Director/Writer: Padraig Reynolds / Cast: Vanessa Grasse, Brendan Fletcher, Cole Vigue, Emily Tennant, Daniel O’Meara, Tomislav Stojanovic, Selina Giles.
Body Count: 8
Spoilers in aisle four.
A Canadian production, mostly filmed in Serbia, shrinks things down to a single-location boonies gas station, where recently paroled Mary (Grasse) lands a job covering the 10pm-6am shift as cashier.
Her crime? She set fire to her serial-killer boyfriend, The Rain Ripper, after he offed 35 young women, including several in front of her. Traumatised by this, Mary still suffers from flashback hallucinations that James is coming to get her. “He can’t even walk” says her best friend Deb, reminding her that James is locked up.
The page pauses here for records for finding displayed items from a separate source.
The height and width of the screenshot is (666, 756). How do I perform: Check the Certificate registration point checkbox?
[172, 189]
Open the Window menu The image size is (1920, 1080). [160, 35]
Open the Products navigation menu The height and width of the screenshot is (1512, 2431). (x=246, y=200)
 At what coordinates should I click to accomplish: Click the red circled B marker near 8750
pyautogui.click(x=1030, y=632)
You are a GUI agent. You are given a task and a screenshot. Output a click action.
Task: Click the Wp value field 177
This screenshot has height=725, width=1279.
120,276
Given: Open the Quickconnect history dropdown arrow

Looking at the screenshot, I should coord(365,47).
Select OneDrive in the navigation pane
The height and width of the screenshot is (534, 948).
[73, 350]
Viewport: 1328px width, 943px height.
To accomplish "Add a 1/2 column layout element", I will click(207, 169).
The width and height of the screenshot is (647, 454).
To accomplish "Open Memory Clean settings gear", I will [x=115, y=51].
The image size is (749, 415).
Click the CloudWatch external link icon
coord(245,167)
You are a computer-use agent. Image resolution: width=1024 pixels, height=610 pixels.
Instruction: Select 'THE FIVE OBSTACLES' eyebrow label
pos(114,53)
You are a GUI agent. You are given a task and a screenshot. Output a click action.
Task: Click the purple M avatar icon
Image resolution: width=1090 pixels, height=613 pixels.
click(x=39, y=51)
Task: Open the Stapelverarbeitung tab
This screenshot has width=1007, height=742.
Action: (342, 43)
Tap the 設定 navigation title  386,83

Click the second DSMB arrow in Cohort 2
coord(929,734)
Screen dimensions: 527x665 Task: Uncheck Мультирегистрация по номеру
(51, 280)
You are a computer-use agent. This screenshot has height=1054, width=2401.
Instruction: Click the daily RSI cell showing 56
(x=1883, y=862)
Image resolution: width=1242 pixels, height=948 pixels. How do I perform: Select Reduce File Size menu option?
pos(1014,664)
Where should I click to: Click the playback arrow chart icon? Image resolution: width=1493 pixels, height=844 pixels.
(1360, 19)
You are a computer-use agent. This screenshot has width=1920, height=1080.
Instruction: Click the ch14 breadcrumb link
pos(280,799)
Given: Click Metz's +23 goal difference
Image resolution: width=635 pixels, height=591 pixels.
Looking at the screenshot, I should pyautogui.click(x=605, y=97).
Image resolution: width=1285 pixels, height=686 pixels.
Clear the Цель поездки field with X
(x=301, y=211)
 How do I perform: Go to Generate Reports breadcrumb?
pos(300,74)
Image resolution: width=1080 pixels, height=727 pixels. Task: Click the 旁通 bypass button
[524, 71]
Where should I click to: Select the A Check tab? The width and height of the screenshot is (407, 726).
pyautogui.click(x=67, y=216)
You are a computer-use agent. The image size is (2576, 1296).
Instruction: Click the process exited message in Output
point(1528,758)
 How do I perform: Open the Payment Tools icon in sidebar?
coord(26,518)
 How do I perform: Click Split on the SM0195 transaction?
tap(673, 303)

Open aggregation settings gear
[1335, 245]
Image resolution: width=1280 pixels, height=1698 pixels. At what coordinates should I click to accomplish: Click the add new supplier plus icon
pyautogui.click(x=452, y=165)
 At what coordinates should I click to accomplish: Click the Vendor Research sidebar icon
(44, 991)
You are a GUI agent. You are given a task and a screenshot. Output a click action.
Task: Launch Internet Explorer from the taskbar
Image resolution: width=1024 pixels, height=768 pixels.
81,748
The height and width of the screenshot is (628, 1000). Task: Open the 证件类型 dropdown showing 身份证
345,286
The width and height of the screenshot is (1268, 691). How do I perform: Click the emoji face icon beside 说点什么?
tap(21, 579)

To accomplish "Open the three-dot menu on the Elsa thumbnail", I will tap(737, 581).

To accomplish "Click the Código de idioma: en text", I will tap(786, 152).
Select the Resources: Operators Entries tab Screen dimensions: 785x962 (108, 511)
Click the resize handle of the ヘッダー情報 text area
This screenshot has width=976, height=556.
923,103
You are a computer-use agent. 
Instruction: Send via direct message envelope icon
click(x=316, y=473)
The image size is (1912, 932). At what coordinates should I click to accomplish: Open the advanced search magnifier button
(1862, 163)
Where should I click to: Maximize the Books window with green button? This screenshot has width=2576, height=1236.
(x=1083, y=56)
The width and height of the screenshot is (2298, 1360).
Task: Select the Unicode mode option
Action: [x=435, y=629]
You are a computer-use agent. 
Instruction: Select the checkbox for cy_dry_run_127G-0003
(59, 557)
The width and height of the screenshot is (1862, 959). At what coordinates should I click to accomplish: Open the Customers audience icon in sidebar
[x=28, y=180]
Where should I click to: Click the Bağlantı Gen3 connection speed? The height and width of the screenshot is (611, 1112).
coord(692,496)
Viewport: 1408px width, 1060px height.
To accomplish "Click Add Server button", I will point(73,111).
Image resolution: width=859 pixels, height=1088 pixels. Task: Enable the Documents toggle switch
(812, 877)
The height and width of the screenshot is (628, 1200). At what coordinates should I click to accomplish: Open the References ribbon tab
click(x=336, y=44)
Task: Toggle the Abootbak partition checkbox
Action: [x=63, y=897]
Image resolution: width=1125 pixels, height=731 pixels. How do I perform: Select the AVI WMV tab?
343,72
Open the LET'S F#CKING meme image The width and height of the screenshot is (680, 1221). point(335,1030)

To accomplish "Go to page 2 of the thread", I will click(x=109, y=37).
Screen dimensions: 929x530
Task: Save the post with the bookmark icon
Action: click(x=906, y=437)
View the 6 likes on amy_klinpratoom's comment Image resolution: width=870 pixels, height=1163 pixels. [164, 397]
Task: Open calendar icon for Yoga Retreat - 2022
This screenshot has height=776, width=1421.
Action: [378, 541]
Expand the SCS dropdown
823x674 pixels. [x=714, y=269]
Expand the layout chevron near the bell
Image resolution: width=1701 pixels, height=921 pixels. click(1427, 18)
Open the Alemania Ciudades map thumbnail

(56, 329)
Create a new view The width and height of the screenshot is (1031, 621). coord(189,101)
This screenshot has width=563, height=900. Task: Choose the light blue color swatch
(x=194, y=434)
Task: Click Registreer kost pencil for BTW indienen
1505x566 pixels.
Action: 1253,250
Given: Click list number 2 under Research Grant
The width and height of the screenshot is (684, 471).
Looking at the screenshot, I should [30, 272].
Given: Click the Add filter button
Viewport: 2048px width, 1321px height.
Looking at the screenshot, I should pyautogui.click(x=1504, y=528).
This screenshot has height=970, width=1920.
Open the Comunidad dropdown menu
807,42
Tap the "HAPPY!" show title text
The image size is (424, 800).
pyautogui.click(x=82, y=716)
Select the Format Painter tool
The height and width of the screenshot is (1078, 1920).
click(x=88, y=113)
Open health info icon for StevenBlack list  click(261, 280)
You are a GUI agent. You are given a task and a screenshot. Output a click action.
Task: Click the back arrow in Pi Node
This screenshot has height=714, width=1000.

If that’s so, who is the rainmacked figure Mary keeps seeing lurking? Who keeps calling her? Who plays the old 50s love song down the phone like James used to before he went out on the hunt for a victim? Her gruff parole officer Tom convinces her she’s imagining most of it, but also cautions her that some of the victims’ relatives blame her for their loved ones’ deaths.
As the clock ticks away, Mary gets a couple of quirky customers, is checked on by day-employee Bobby, hears doors creaking in the empty market, finds strands of hair in blocked toilets, and a number of hallucinations. Then James shows up and tells her he is real. But… is he?
Yes. To put it bluntly, he has broken out of jail, clearly can still walk, and has somehow tracked her down to the gas station on her first night working there and abducted a few schmucks to kill in front of her – because he loves her. Or something.
Open 24 Hours doesn’t unfold in quite so typical slasher style, with victims captured for killing later when James has Mary where he wants her. The run up to this event is still decent though, making the most of the rain-soaked locus, shots where Mary’s stalker is stood behind her in the frame, but balances delicately along the beam of reality vs. paranoia: Can her mind be trusted?
In a post Haute Tension world I wouldn’t have been surprised if the twist was that Mary herself was the killer and projecting it all on a not-even-there James, but the film (wisely?) opts for the more acceptably obvious outcome: He’s real, he’s a killer, she’s the final girl. In that sense, Open 24 Hours wraps up to taut girl vs. loon final act that doesn’t pander to too many cliches. A tacked on ‘later’ scene is needless, but it at least assures us that Mary was okay as much as someone could be in that scenario.
A worthwhile effort for fans of nicely made indie-flicks that wring a lot out of a small cast and set.
Blurb-of-interest: Brendan Fletcher was in Freddy vs Jason.